As a Foodsaver, it’s my duty to choose how to redistribute my newfound bounty. “Use your creativity!” Fellmer had said at the workshop. With the help of Facebook I foist some veggies off on coworkers and friends, but it’s not enough. Worried I’ll be seen as a friendless loser but having no other choice, I post a “basket” on the Foodsharing site. Within an hour I get two replies, both women; I tell them to come to my apartment that evening. One sweeps a good mass of peppers into her bag; the other, child in tow, stares disappointedly at the greyish ends, gingerly takes a couple of the least offensive ones and leaves the rest behind.

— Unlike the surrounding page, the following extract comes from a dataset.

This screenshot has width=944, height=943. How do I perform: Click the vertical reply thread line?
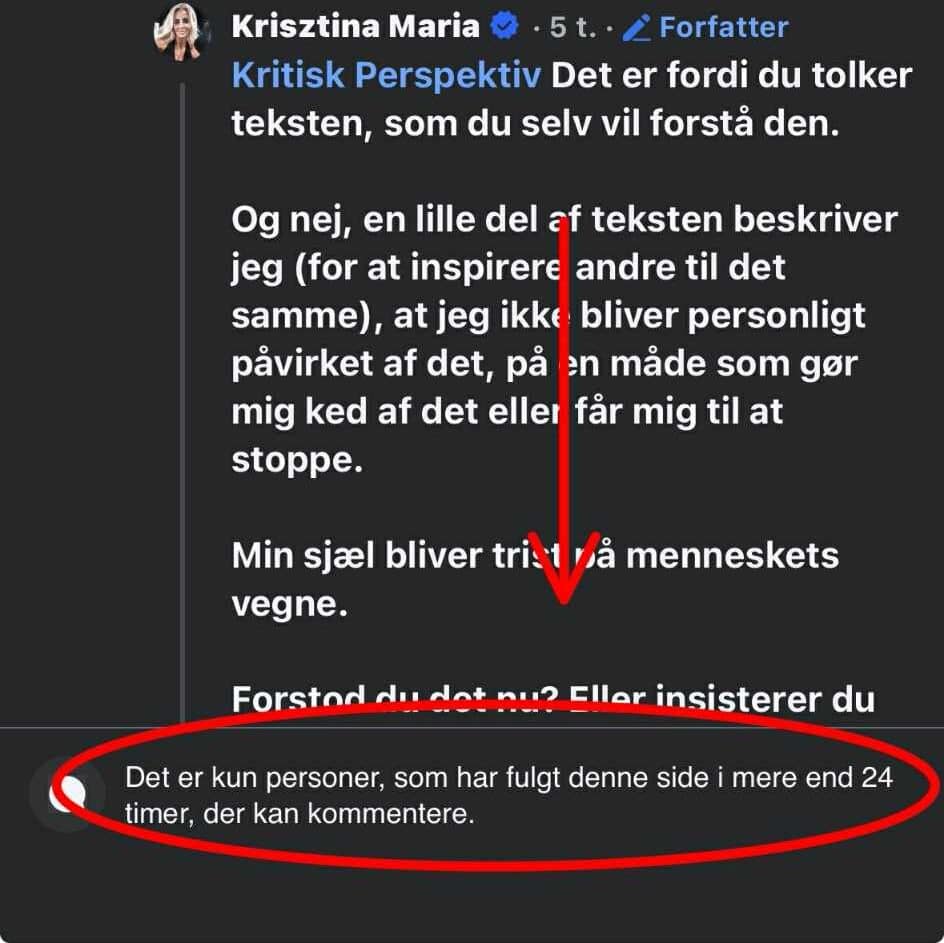[x=182, y=400]
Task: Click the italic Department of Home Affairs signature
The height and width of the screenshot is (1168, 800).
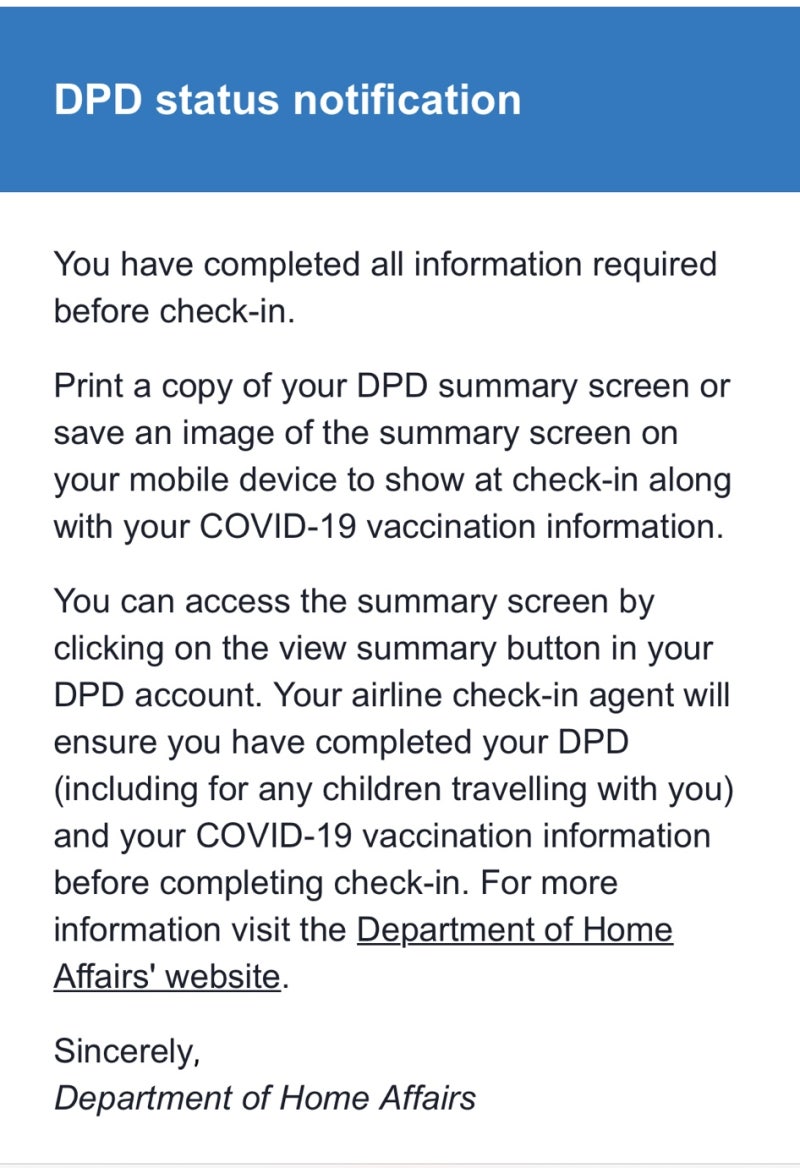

As a last resort, I look for a Fair-Teiler. These are distribution points operated by Foodsharing, about 20 across the city, where anyone can leave or pick up food anonymously. Most take the form of fridges in co-ops, swap shops or squats. Sabine Werth, chair of charity organisation Berliner Tafel, finds these problematic. “What if someone put rat poison in one of them? They mean well, but it’s dilettantish, really,” she says. In fact, Foodsharing’s first fridge (in Markthalle IX) had to be taken away due to poor hygiene; they’ve since established stricter cleanliness rules.

The Foodsharing site tells me the nearest Fair-Teiler is the tea shop Chasinho. It turns out they don’t have a fridge, just a box for bread. The guy there indifferently tells me they normally don’t accept groceries that need refrigeration, but he takes my bag anyway. “I’ll see what I can do with it.” I keep some peppers, arugula and coriander for myself, but over the next week, as my workload grows and my time and enthusiasm for cooking shrinks, they sit neglected in my fridge. Before I know it, they’re covered in fuzz and slime. With shame in my heart, I toss them into the Bio-Müll. The quiz was right. I’m a bad Foodsaver. And what if I’ve taken away food from people who need it?

Werth from the Berliner Tafel charity won’t call Foodsharing competition. She does, however, see it as “problematic when they’re contacting firms, because that’s really Tafel-Arbeit. I think they should stick to the smaller firms, the ones we cannot reach because it’s too far away or too little food to pick up. Then it’s great if they go there.” But clearly Foodsharing’s primary goal isn’t to feed the hungry, only to raise awareness about and reduce food waste. And to build a community of like-minded souls: idealistic, resourceful, with time and energy to spare for the cause. I may not be one of them. But I wish them luck.